Op-ed: Why we won’t stop calling it ‘taxpayer money’
The following is an op-ed written by Taxpayers' Union Campaigns Manager Louis Houlbrooke. It is free for publication with attribution.
Jonathan Barrett, a taxation lecturer at Victoria University, wants New Zealanders and the media to stop talking about “taxpayer money”.
He makes the bland observation that when the government takes our money, that money legally becomes government property, and therefore the government can spend it however it likes. That’s all correct in a semantic kind of way, but pointless for policy debate – legality does not equal morality, and might does not make right.
There’s a reason Jacinda Ardern isn’t praised as the country’s greatest businessperson, despite the enormous wealth she controls. That wealth is produced by the rest of us, and taken from us under the threat of jail time.
So when we talk about “taxpayer money”, we do so as a reminder of who created that wealth, and of the government’s moral obligation to use its extraordinary tax-and-spend power responsibly.
Of course, tax isn’t the only way the government pads out its budget. For New Zealand’s COVID-19 response, the Finance Minister borrowed $50 billion on international markets. But this spending is still funded by taxpayers: specifically, future taxpayers, who will pay for it with interest.

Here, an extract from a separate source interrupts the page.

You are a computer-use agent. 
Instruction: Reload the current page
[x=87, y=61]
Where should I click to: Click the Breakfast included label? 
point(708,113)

The government can also just print its funds – think “quantitative easing”. That’s what the Reserve Bank is doing right now to the tune of $100 billion. The effect is still essentially that of a tax: money-printing erodes the value of the currency already held by taxpayers.
Regardless of whether the government’s money is taxed, borrowed, or freshly-minted, every dollar spent on theatre for the homeless or slides on the lawn of Parliament is a dollar that could have instead been spent by the taxpayers and ratepayers who keep this country afloat, on things they actually need and desire. The phrase ‘taxpayer money’ is shorthand for this inescapable trade-off.
When our representatives forget this, all New Zealanders have the right to doggedly challenge them on their abuse of our earnings.
It is not enough to simply cast a vote every three years and then suck it up, as Mr Barrett seems to believe. New Zealand’s democratic process is ongoing, and often informal. Politicians understand that when they’re caught squandering New Zealanders’ hard-earned wages they risk embarrassing headlines, social media backlash, or at least an earful at the farmers’ market.
Individual taxpayers, the media, and civil society groups like the Taxpayers’ Union are all vital participants in this dance of open democracy. When taxpayers organise into groups and highlight – for example – how the government gave $1 million from its COVID-19 response fund to a dance troupe, we are not “breaching the social contract”. Rather, we are providing information that will stick in taxpayers’ minds and hopefully still be there come ballot day. And we do this in competition with countless other groups, from Greenpeace to the Automobile Association, all with different visions of how (and how much) money should taxed and spent.
Left-wing academics like Mr Barrett are welcome to participate in this contest of ideas. But he should do so with some humility: unlike most of us, his salary is paid with taxpayer money.
Louis Houlbrooke is Campaigns Manager at the New Zealand Taxpayers’ Union.